Pour Alex Zhavoronkov, la découverte de nouveaux traitements s’inscrit dans un combat plus large. « On se bat tous contre un ennemi qui est le vieillissement, alors aussi bien mourir de vieillesse en santé », lance le scientifique de 45 ans.

Le vieillissement est un problème mondial. Plusieurs maladies sont liées au vieillissement. On ne voit pas d’enfants atteints d’alzheimer, de parkinson, d’une fibrose pulmonaire ou d’une maladie rénale chronique. Ces maladies viennent avec l’âge.

Alex Zhavoronkov

« Nous essayons d’entraîner l’intelligence artificielle à comprendre la notion de temps en biologie pour documenter comment les gens changent en vieillissant. Imaginez un médicament qui peut prévenir, par exemple, l’alzheimer et restituer la vitalité perdue en vieillissant. Ce n’est pas de la science-fiction. Ça peut être possible. »

Alex Zhavoronkov souligne que la biotechnologie est un « casino moléculaire » en raison des nombreux risques d’échecs. C’est pourquoi, dit-il, la plupart des pays doivent s’impliquer pour faire des découvertes. « On veut démocratiser la technologie pour que tout le monde puisse contribuer et non seulement bénéficier des médicaments. C’est pourquoi plusieurs de nos modèles sont à codes sources ouverts. »

Montréal, ville de choix

La présidente d’Insilico Medicine Canada, Petrina Kamya, souligne que le choix de s’installer dans la métropole s’explique de plusieurs façons. Si l’aspect multiculturel de la ville est attrayant, elle note les programmes de recherche universitaire « de classe mondiale » en intelligence artificielle à Montréal, un écosystème d’entreprises en démarrage techno « florissant », ainsi qu’un « précieux » soutien gouvernemental.
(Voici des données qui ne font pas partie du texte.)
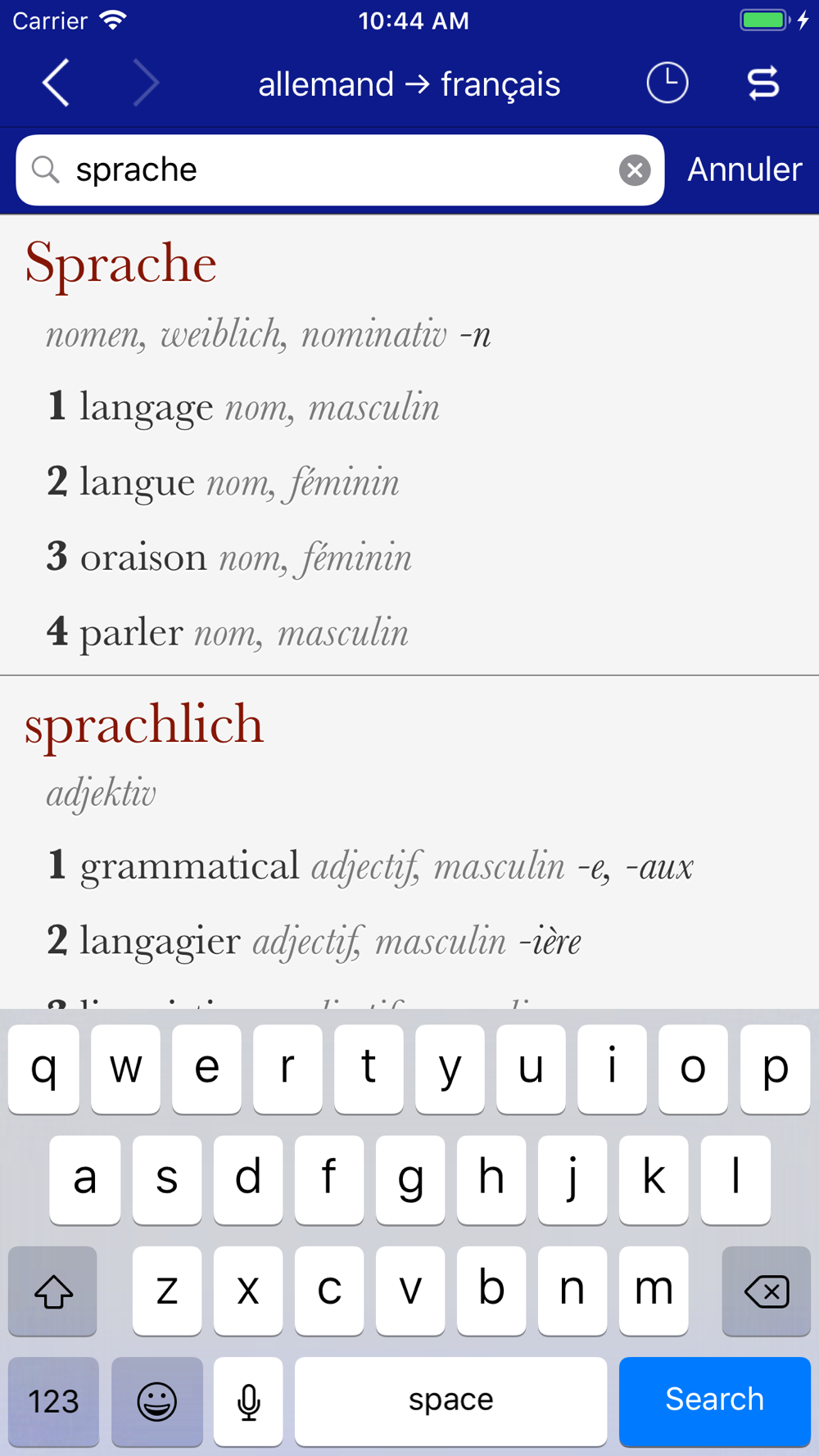Tap the magnifying glass search icon
The height and width of the screenshot is (1456, 819).
(x=46, y=170)
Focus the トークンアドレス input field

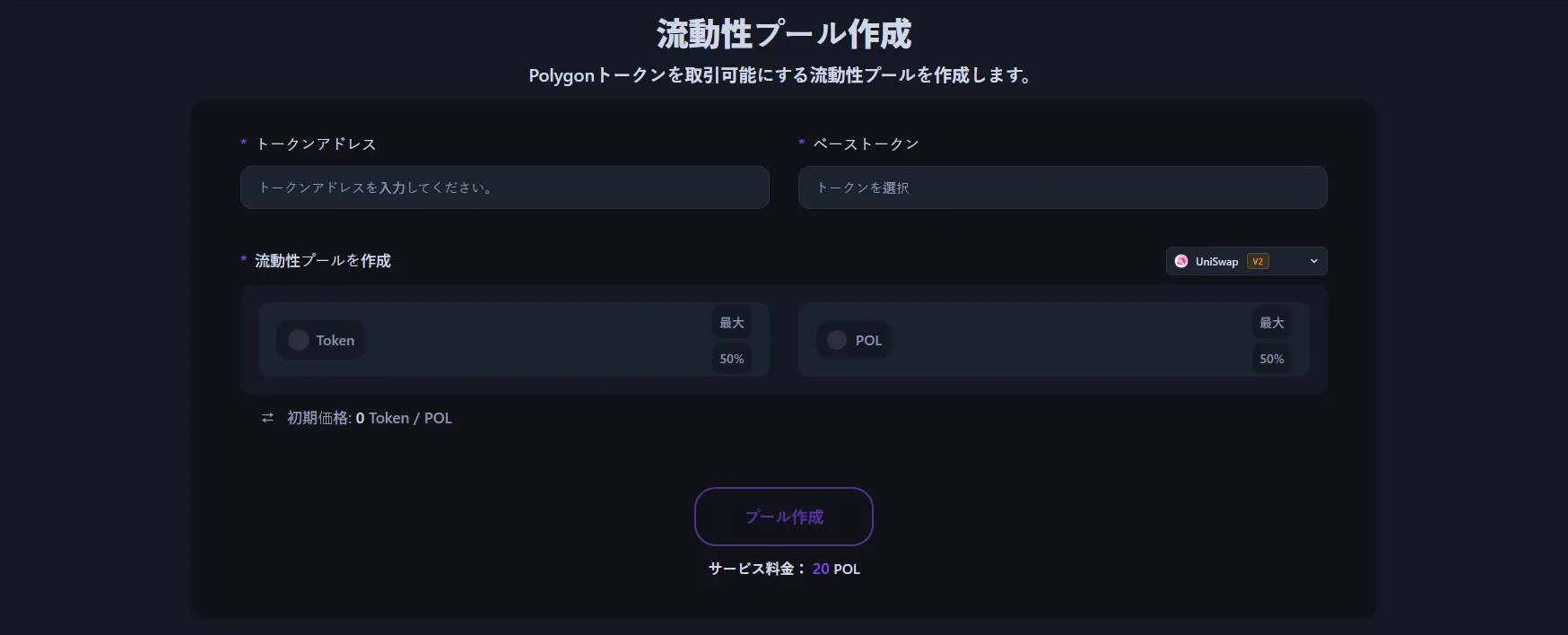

PHOTO DOMINICK GRAVEL, LA PRESSE

Petrina Kamya, présidente d’Insilico Medicine Canada

On s’engage à encourager le développement en intelligence artificielle dans le secteur de la santé à Montréal pour les années à venir.

Petrina Kamya, présidente d’Insilico Medicine Canada

L’équipe de Montréal est notamment chargée de développer un logiciel pour aider à découvrir de nouvelles cibles thérapeutiques grâce à des données générées par des robots dans le laboratoire chinois de l’entreprise où des véhicules guidés autonomes mènent des expériences plutôt que des scientifiques.

Le centre de recherche montréalais s’ajoute notamment aux laboratoires robotiques automatisés et alimentés par l’intelligence artificielle en Chine, ainsi qu’au centre de R et D en intelligence artificielle et en informatique quantique à Abou Dabi, aux Émirats arabes unis.

Après avoir complété plusieurs rondes de financement depuis sa création, Insilico Medicine est maintenant très près d’un premier appel public à l’épargne. L’inscription en Bourse pourrait survenir dès l’an prochain.

Insilico Medicine en bref

  • Année de fondation : 2014
  • Siège social : Hong Kong et New York
  • Activités : développement de solutions pour la découverte de médicaments contre notamment le cancer, la fibrose, les maladies du système nerveux central, les maladies infectieuses, les maladies auto-immunes et les maladies liées au vieillissement.